O Mapa de Aromas foi dividido em 11 famílias aromáticas: floral, frutado, especiarias, vegetal, fermentado, adocicados, torrados, castanhas, animal, medicinal e defeitos. Os aromas são criados durante a fermentação, destilação ou pelo processo de envelhecimento da cachaça em barris de madeira – uma das coisas mais legais e próprias da cachaça, que ganha complexidade aromática ao passar por madeiras nacionais, como a amburana, o ariribá, o jequitibá, o bálsamo e muitas outras.
O objetivo da ferramenta é facilitar a comunicação sobre as características sensoriais durante a degustação de uma ou mais cachaças. O anel central apresenta classificações mais genéricas, como floral e especiarias, enquanto o anel externo apresenta notas mais específicas, como nozes e caramelo.
Uma ferramenta para identificar o “Terroir da Cachaça”
Um dos potenciais do Mapa de Aromas Cachaça é nos ajudar a entender como características locais de produção influenciam o resultado sensorial da bebida. Fatores como tipo de solo, regime de chuva, leveduras, formas de destilação, envelhecimento em madeiras, tradições e culturas regionais definem o que podemos chamar de Terroir da Cachaça.
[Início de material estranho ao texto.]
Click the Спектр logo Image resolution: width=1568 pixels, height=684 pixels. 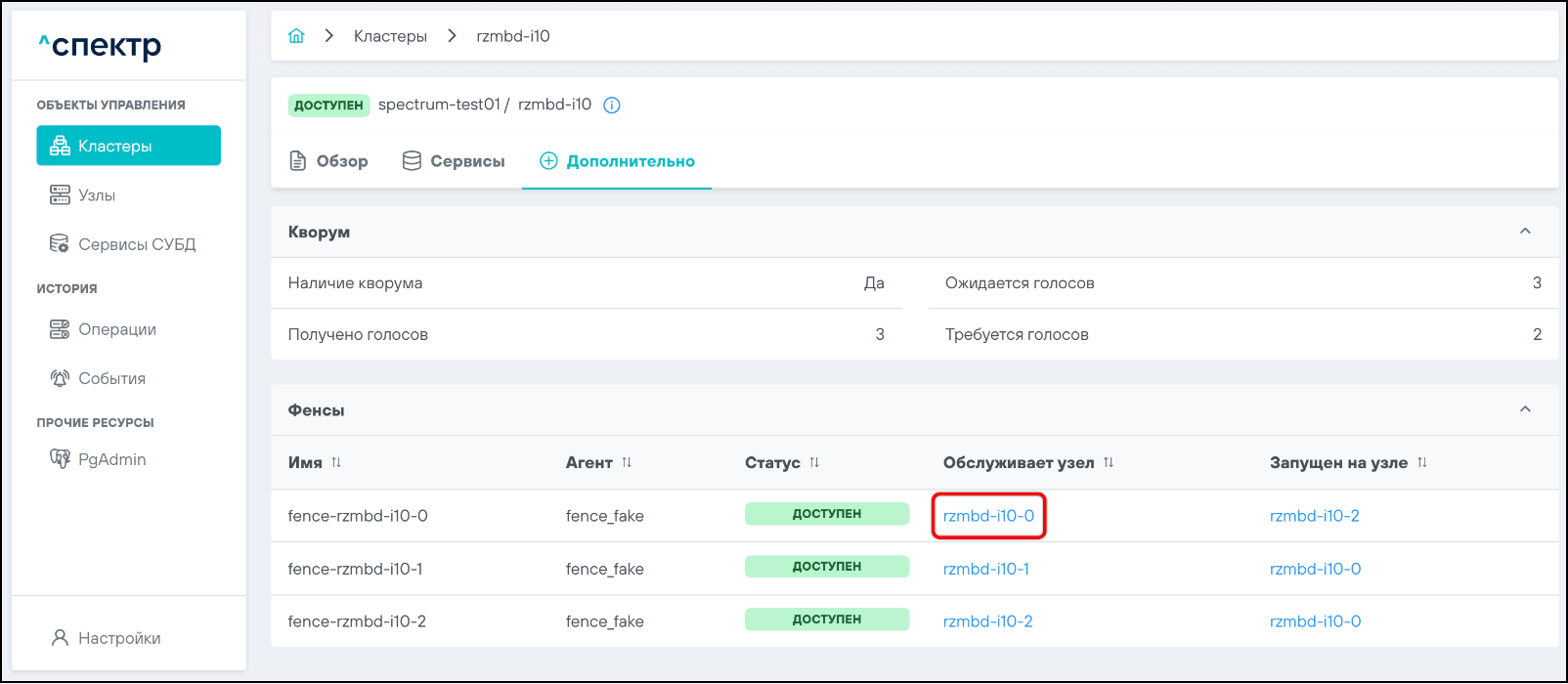(x=100, y=45)
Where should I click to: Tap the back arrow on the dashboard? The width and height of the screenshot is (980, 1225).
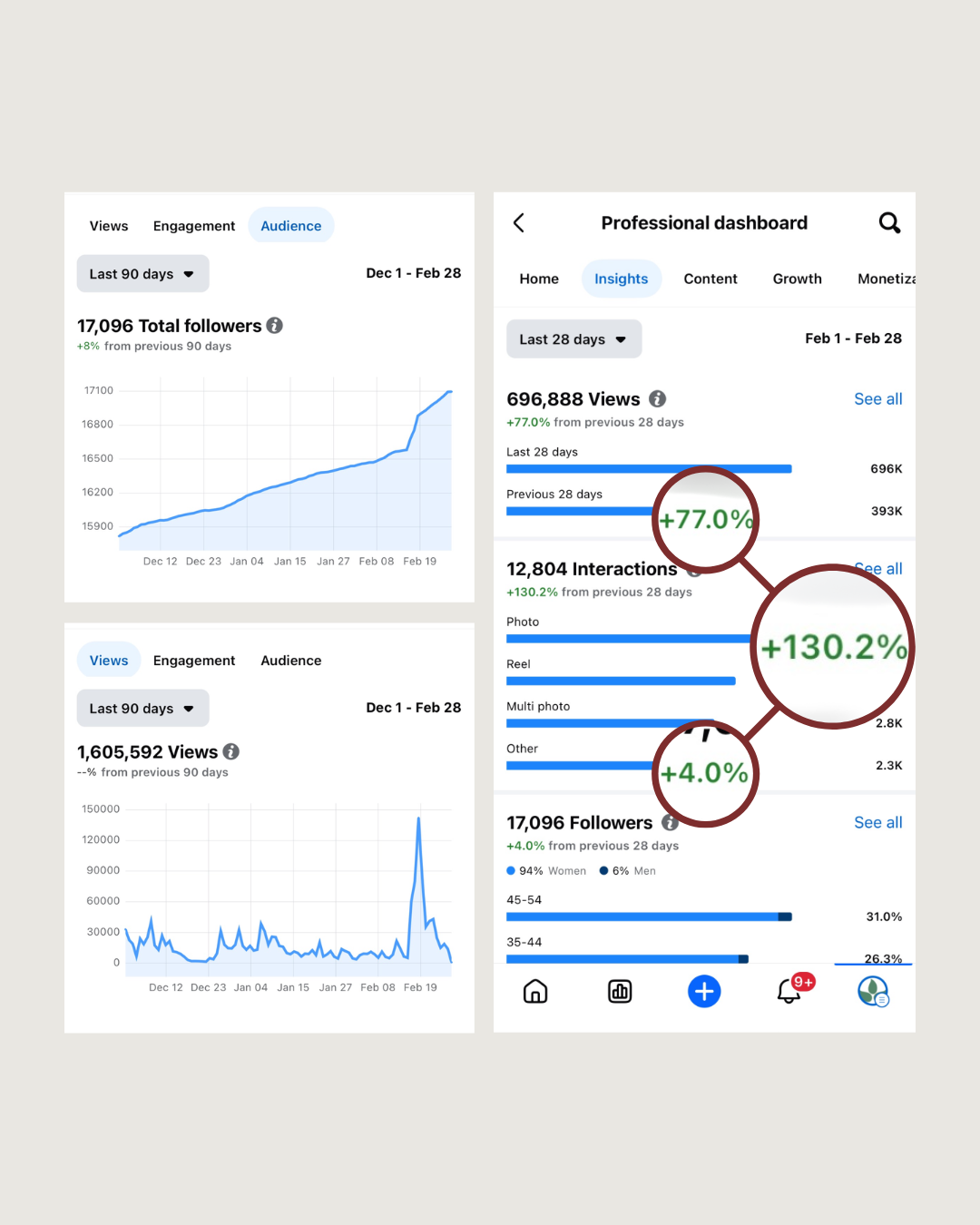519,222
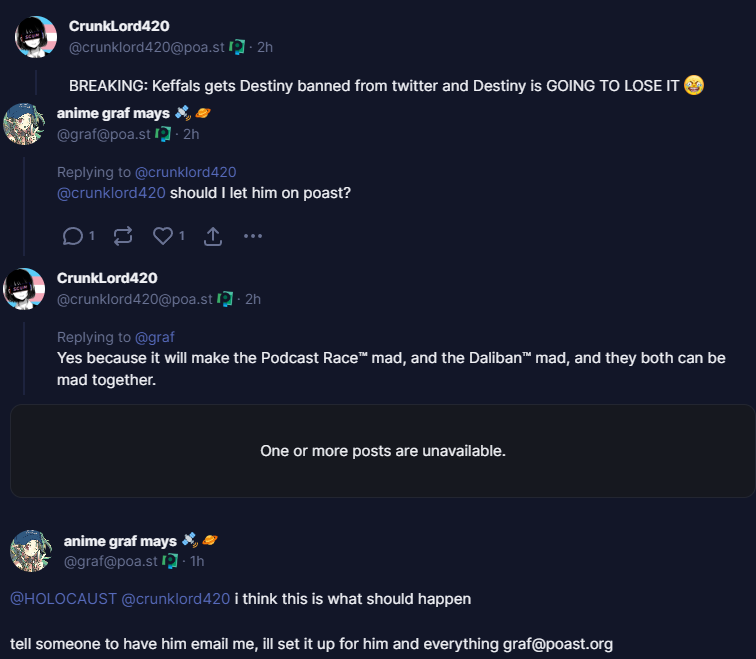Open anime graf mays' avatar on second post

click(24, 124)
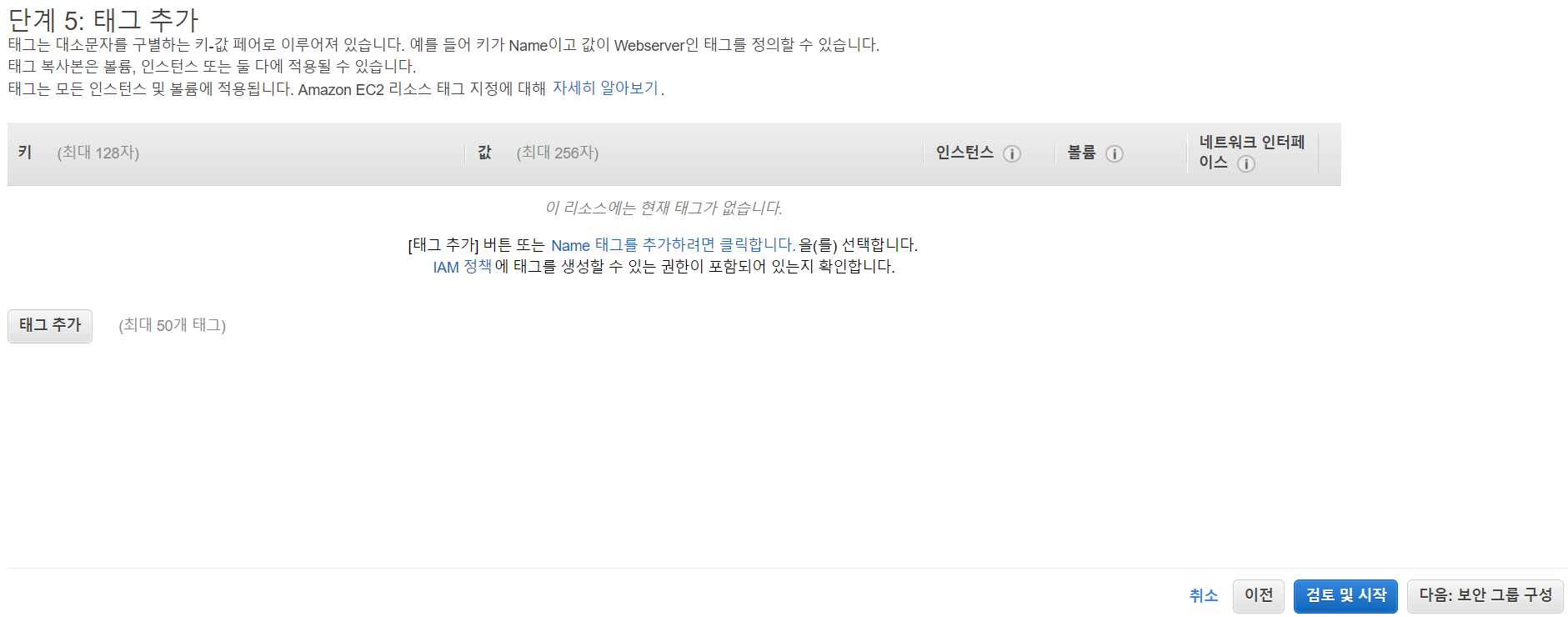Open the 자세히 알아보기 link
This screenshot has width=1568, height=617.
point(605,88)

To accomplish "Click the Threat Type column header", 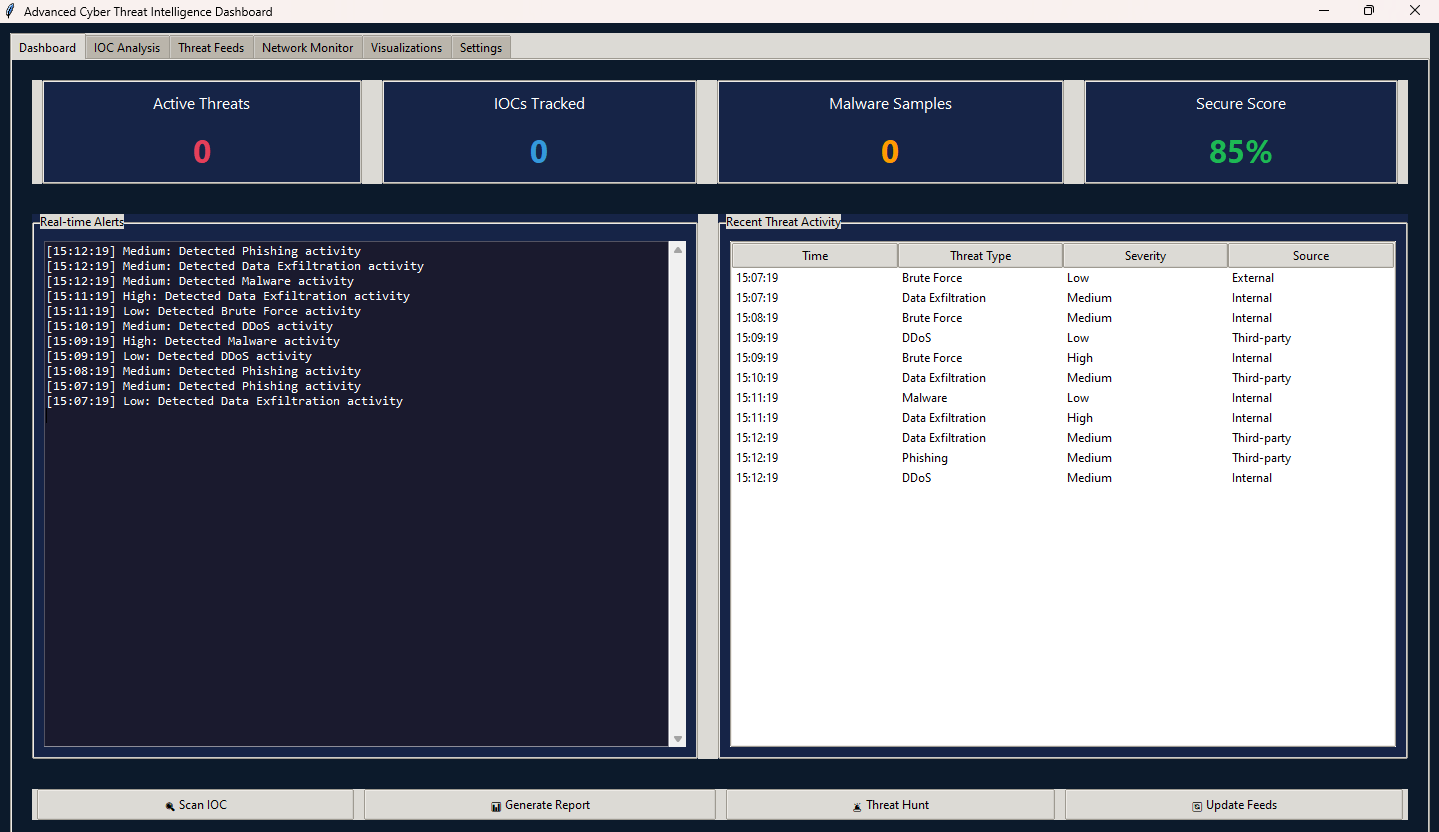I will [980, 256].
Será que a cachaça produzida no norte de Minas Gerais é diferente da cachaça da Serra Gaúcha? Quem já teve a oportunidade de conhecer exemplares dessas duas culturas de produção pode dizer que sim!
Na região de Salinas prevalecem cachaças com alto teor alcoólico e aromas que remetem às especiarias do bálsamo ou ao adocicado da amburana. A cachaça branca daquela região é tão agressiva que o envelhecimento é etapa fundamental. O conhecimento das técnicas do uso de madeiras nativas tornou a região famosa. Já no interior do Rio Grande do Sul, as cachaças são mais delicadas e apresentam aromas florais provenientes da fermentação por leveduras selecionadas – uma técnica nova e bem difundida no estado.
Outras regiões do Brasil utilizam ingredientes naturais durante a fermentação, como o fubá de milho, o farelo de arroz e até a mandioca. Outras possuem pequenos alambiques de cobre aquecidos por fogo direto, enquanto alambiques mais novos são aquecidos por caldeiras a vapor. O uso dessas técnicas podem ser práticas antigas ou modernas, mas todas favorecem na criação de aromas e sabores, caraterizando algumas regiões e estilos de produção.
Se o Mapa da Cachaça tem o compromisso de mapear a cultura e a histórias dos alambiques, faz sentindo também mapear as técnicas de produção e as características sensoriais de cada região, favorecendo o entendimento de um terroir – um trabalho extenso considerando que o Brasil é milhares de vezes maior do que a Escócia, país onde o terroir do scotch uísque já é discutido e valorizado há muito tempo.
A cachaça, o café, o queijo… estavam no seu nariz, mas…
Se a bebida nacional tem história e cultura, eu precisava entender também as suas qualidades sensoriais. Acredito que o estrangeiro faça isso muito bem com o vinho, a cerveja, o chocolate, o café e outras tantas produções artesanais de seus países como forma de valorizá-los.
Por aqui, seja com o queijo da Serra da Canastra ou da cachaça de Paraty, muito estudo ainda merece ser realizado. O que vejo pela estrada é muita riqueza escondida, ou pior… se perdendo.
Com a roda de aromas da cachaça a vontade é contribuir para entendimento de uma produção centenária e valorizar as particularidades daqueles que produzem uma boa pinguinha – e no processo, tornar a degustação uma experiência ainda mais prazerosa.
E aí, o que acharam do Mapa de Aromas da Cachaça? Gostariam de adicionar algo? Sugestões são sempre bem vindas.
FELIPE JANNUZZI
Felipe é produtor cultural, empreendedor e consultor multimídia. Na velhice, talvez sossegue e monte o próprio alambique, mas agora quer conhecer e divulgar todos os cantos do Brasil. É editor no Mapa da cachaça.